This native tree is commonly known as early flowering black wattle.
Acacia leiocalyx subsp. leiocalyx is described as a "dicot" in the Leguminosae family.
In the Queensland Nature Conservation Act it is classified as Least Concern. Under the Federal Environment Protection Biodiversity Conservation Act it is not classified.
See Acacia leiocalyx subsp. herveyensis. One of the two most common wattles in the region along with Acacia disparrima subsp. disparrima, but not as long lived.
It has been recorded in the Wide Bay district in the Queensland Herbarium Census and is listed as occurring in the Fraser Coast region in Queensland Herbarium Wildlife Online.
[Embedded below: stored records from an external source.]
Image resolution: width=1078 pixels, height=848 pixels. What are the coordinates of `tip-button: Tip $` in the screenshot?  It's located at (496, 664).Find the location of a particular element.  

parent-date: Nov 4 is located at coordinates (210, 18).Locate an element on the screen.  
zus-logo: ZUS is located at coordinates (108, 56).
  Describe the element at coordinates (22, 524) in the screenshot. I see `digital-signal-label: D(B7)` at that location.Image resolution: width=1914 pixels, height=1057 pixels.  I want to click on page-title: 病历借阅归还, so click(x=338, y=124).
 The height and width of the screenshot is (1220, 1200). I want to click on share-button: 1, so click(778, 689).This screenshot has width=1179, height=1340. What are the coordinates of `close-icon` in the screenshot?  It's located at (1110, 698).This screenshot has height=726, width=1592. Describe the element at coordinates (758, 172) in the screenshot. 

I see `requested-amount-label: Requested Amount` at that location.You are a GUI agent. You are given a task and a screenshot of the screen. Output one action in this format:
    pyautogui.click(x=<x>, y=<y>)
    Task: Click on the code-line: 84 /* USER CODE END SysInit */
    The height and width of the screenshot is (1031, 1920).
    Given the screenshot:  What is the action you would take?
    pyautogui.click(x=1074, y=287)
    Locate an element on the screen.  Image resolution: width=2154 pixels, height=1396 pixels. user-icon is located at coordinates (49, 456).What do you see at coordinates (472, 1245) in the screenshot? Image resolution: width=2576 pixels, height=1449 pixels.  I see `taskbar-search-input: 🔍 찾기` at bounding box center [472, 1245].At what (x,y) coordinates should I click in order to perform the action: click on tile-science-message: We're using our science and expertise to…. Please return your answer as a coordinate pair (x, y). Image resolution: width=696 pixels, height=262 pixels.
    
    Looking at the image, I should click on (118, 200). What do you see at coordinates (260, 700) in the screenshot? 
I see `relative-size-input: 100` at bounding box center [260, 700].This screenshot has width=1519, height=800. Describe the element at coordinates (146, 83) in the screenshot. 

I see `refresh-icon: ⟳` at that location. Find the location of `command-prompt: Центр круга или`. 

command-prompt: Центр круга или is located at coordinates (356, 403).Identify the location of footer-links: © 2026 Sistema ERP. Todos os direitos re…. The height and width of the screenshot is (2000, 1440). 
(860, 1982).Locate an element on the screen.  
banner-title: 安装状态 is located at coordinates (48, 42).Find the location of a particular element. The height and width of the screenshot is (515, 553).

Reported at 78 Fraser Coast localities: Aldershot, Antigua, Aramara, Bauple, Bauple Forest, Beaver Rock, Beelbi Creek, Bidwill, Boompa, Boonooroo Plains, Booral, Brooweena, Burgowan, Burrum Heads, Burrum River, Burrum Town, Cherwell, Craignish, Doongul, Duckinwilla, Dundathu, Dundowran, Dundowran Beach, Dunmora, Eli Waters, Gigoomgan, Glenbar, Glenorchy, Glenwood, Gootchie, Granville, Great Sandy Strait, Gundiah, Howard, Island Plantation, Kanigan, Kawungan, K'gari, Magnolia, Malarga, Maryborough, Mount Urah, Mungar, Nikenbah, Owanyilla, Pacific Haven, Paterson, Pialba, Point Vernon, Poona, Prawle, River Heads, Scarness, St Mary, Sunshine Acres, Susan River, Takura, Talegalla Weir, Tandora, Teddington, Teebar, Tiaro, Tinana, Tinana South, Tinnanbar, Toogoom, Torquay, Tuan, Tuan Forest, Urangan, Urraween, Walkers Point, Walliebum, Walligan, Wondunna, Woocoo, Yengarie, Yerra.
Fraser Coast distribution based on unverified field reports.